Question: {question}
Response: {response}
Let's think step-by-step about whether this response follows our principles:
1. Is it helpful? [Yes/No and reasoning]
2. Is it honest? [Yes/No and reasoning]
3. Is it harmless? [Yes/No and reasoning]
4. Does it avoid toxicity? [Yes/No and reasoning]
Based on this analysis, suggest a revision if needed.
"""
cot_critiques = generator(
[cot_critique_prompt.format(q=q, r=r) for q, r in zip(prompts, responses)]
)提升推理透明度:
python
cot_critique_prompt = """
Question: {question}
Response: {response}
Let's think step-by-step about whether this response follows our principles:
1. Is it helpful? [Yes/No and reasoning]
2. Is it honest? [Yes/No and reasoning]
3. Is it harmless? [Yes/No and reasoning]
4. Does it avoid toxicity? [Yes/No and reasoning]

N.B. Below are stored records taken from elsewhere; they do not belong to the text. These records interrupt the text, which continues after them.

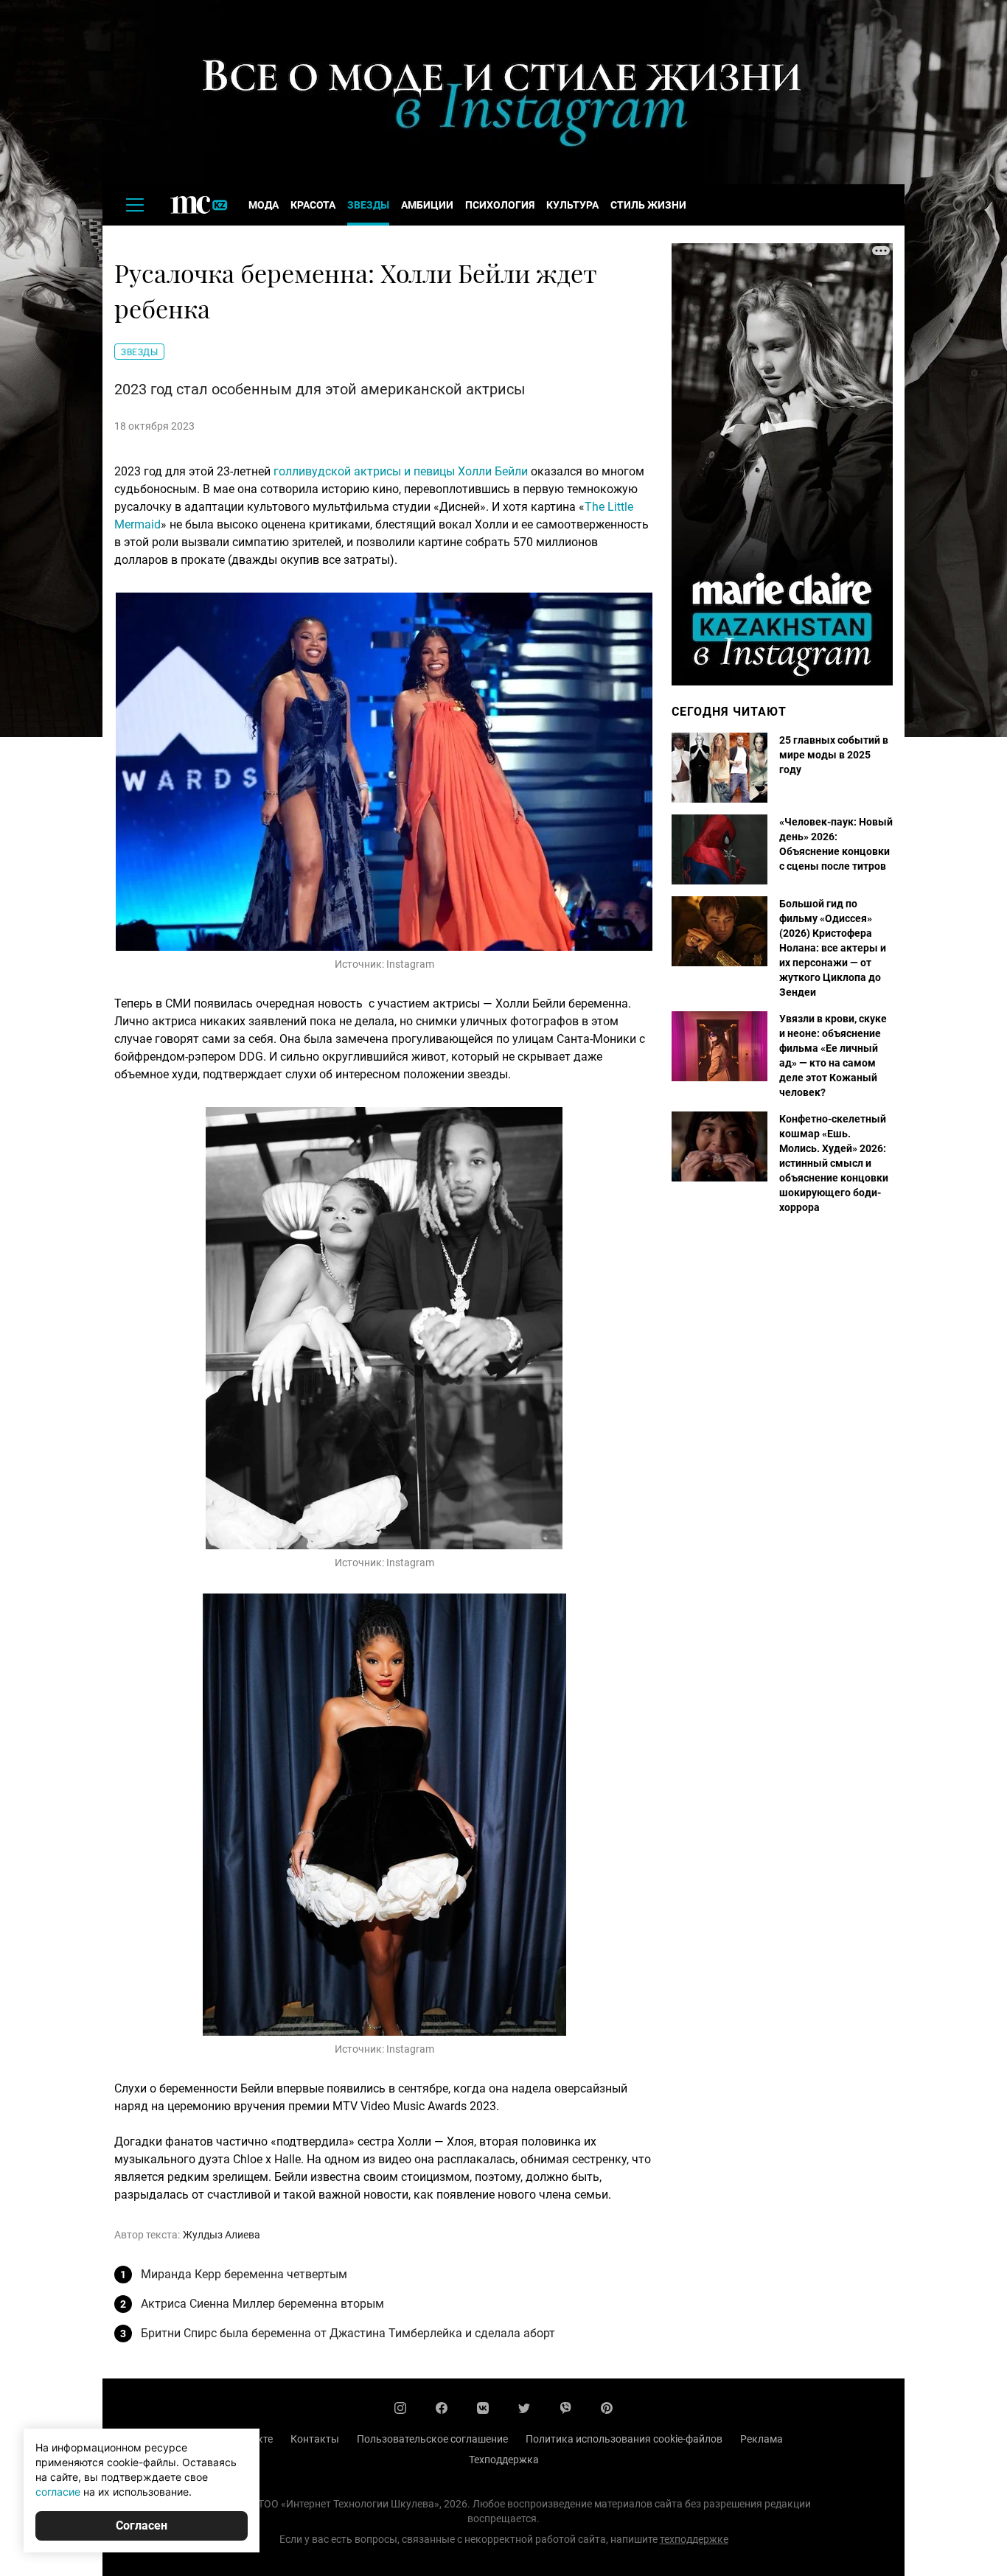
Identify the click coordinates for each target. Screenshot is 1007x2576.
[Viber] (565, 2408)
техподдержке (694, 2539)
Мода (263, 205)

Based on this analysis, suggest a revision if needed.
"""
cot_critiques = generator(
[cot_critique_prompt.format(q=q, r=r) for q, r in zip(prompts, responses)]
)When to use vs alternatives
适用场景与替代方案对比
Use Constitutional AI when:
- Want safety alignment without human labels
- Need explainable AI decisions
- Want to avoid evasive refusals
- Have a clear set of principles/constitution
- Need scalable safety training
Principles:
- RLAIF: AI-generated preferences (scalable, no human labels)
- RLHF: Human preferences (more accurate, expensive)
- Self-critique: Iterative improvement
- Chain-of-thought: Reasoning transparency
Use alternatives instead:
- RLHF (PPO): Need human-validated safety
- DPO/SimPO: Have human preference data
- NeMo Guardrails: Need runtime content filtering
- LlamaGuard: Need pre-trained moderation model
适合使用Constitutional AI的场景:
- 希望无需人工标签实现安全对齐
- 需要可解释的AI决策
- 希望避免回避式拒绝回复
- 拥有明确的原则/准则体系
- 需要可扩展的安全训练方案
核心原则:
- RLAIF: AI生成偏好(可扩展,无需人工标签)
- RLHF: 人工偏好(准确性更高,成本昂贵)
- 自我批判: 迭代式提升
- 思维链: 推理透明度
适合使用替代方案的场景:
- RLHF (PPO): 需要人工验证的安全性
- DPO/SimPO: 已有人工偏好数据
- NeMo Guardrails: 需要运行时内容过滤
- LlamaGuard: 需要预训练的内容审核模型
Common issues
常见问题
Issue: Model refuses too much (evasive)
Add constitution principle:
Prefer responses that engage thoughtfully with questions rather than
refusing to answer. Explain concerns while still being helpful.Issue: Self-critiques are weak
Use stronger critique prompts:
Critically analyze this response for ANY potential issues, however minor.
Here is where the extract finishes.